◆ **Text extract**
—————

I've summarized some of my own thoughts from the cast here:

General

   * IW partnering through Steam is what you will see in the future. Matchmaking is not through Steam, but IW.NET is run in conjunction with Steam.
   * GSP's will no longer be renting out servers.
   * No PunkBuster. VAC will be used as an anti cheat.
   * Retail distribution: Pre-orders will get a disk. Or you could order from Steam.
   * DLC may now need to be paid for - not confirmed.
   * Piracy was only a small reason for going to IW.NET - not the whole reason.

Clans:

   * No more clan servers. Private matches, replace clan servers.
   * Listen servers will connect to each other.
   * IW.NET/Steam will replace the community server admin

Competitive Gaming

   * Competitive gaming has changed forever.
   * It might be possible in the future for IW engineers to load a "competitive" setting on IW.NET, but it is far from a guarantee. It might also never happen.

Modding

   * Modding the game is now very much in question. Fourzerotwo had no info on modding. However, it appears that there will be no mods or maps for MW2.
   * Modding in SpecOps? Unknown.

So what this means:

NO dedicated servers, so no clan servers, or clans.

NO being able to have clan matches/join other clan servers

NO punkbuster, instead they will be using VAC (Valve Anti-Cheat System), the same thing used in CS:S, HL:deathmatch, TF2, L4D etc

NO moderating servers

There will be private matches, but they can't be moderated by anyone and not just anyone can join, they must be invited

There is apparently also a possibility that PC gamers will now have to pay for updates, map packs, patches etc, much like console gamers do.

There is a possibility of a couple of things where EVENTUALLY there will be dedi servers. They are:

(*=low chance, *****=very high chance)

Initially there will be both dedi and matchmaking systems (**)
A few patches in the future, there will be dedi servers, similar to what L4D was initially (****)

All from the top, but not finalised yet, but I for one am dropping my preorder right now and waiting for the game to come out to see if it is all true before I get it, i'm not getting some sucky game where you have to go through a matchmaking system with no clan servers

You can read about what the community think from the IW forums here:

http://www.infinityward.com/forum/viewtopic.php?f=13&t=107652&sid=493e4913cac2979c521877de101050f5


----------



## Shane (Oct 18, 2009)

> NO punkbuster, instead they will be using VAC (Valve Anti-Cheat System



Actualy i would favour VAC over Punkbuster....ive had a fair share of punkbuster problems in the past...and if someone manages to get hold of your cd key and hacks then punkbuster bans it....they will not reverse the ban even if you can prove it wasnt you!

—————

◆ **Dataset excerpt**
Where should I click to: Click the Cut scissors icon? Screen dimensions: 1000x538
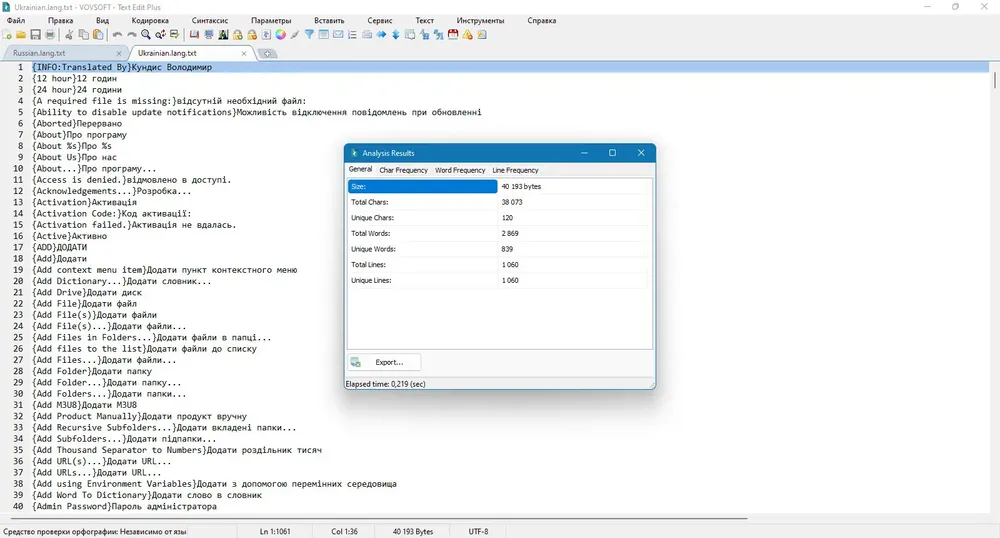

—————

◆ **Tasks to complete**
1. Can you quote the IW.NET forum thread word for word, from the words containing "There will be private" through the words containing "matchmaking systems (**)"?
2. Could you continue the IW.NET forum thread from the point where it stops?

◆ **Results for the exercise**
1.
There will be private matches, but they can't be moderated by anyone and not just anyone can join, they must be invited

There is apparently also a possibility that PC gamers will now have to pay for updates, map packs, patches etc, much like console gamers do.

There is a possibility of a couple of things where EVENTUALLY there will be dedi servers. They are:

(*=low chance, *****=very high chance)

Initially there will be both dedi and matchmaking systems (**)

2.
I think thats a good move,but everything else theyre planning on doing must no go ahead or it will ruin the game!

no clan servers? wtf


----------



## Aastii (Oct 18, 2009)

Nevakonaza said:


> Actualy i would favour VAC over Punkbuster....ive had a fair share of punkbuster problems in the past...and if someone manages to get hold of your cd key and hacks then punkbuster bans it....they will not reverse the ban even if you can prove it wasnt you!
> 
> I think thats a good move,but everything else theyre planning on doing must no go ahead or it will ruin the game!
> 
> no clan servers? wtf



With PB, you can appeal against the ban if your GUID gets hacked or if some idiot moderator PB bans your account, if you can prove it wasn't you doing the bad stuff.

With VAC though, once you are banned, that is it, you can't appeal, you can't do anything.

Both perform the same job and both do it well, but I much prefer PB over VAC because you have more control over it

I really don't understand what IW are playing at the minute, especially this close to release


----------



## Shane (Oct 18, 2009)

Aastii said:


> With PB, you can appeal against the ban if your GUID gets hacked or if some idiot moderator PB bans your account, if you can prove it wasn't you doing the bad stuff.



Ive appealed before when my cod4 key got stolen,and someone from the us hacked with it!

on the punkbusted site you can type in your GUID and it lists what country your guid has been used in....Uk came up (obviusly me) and someone in the us! the hacker....i shown them this proof and they didnt want to know.

ended up buying a new key.....but i suppose you are right about them both been alike,ive not run into any problems with Vac though....and steam was VERY helpfull when my steam account got hacked.


----------



## Aastii (Oct 18, 2009)

steam accounts getting hacked is nothing to do with VAC.

They will help you get your account back, BUT, if your account got hacked, the hacker went on say TF2 and HL:deathmatch and used hacks and you got VAC banned, they wouldn't want to hear about it.


----------



## Enjoi (Oct 18, 2009)

Has there been an official announcement of this made yet?


----------



## Aastii (Oct 18, 2009)

Enjoi said:


> Has there been an official announcement of this made yet?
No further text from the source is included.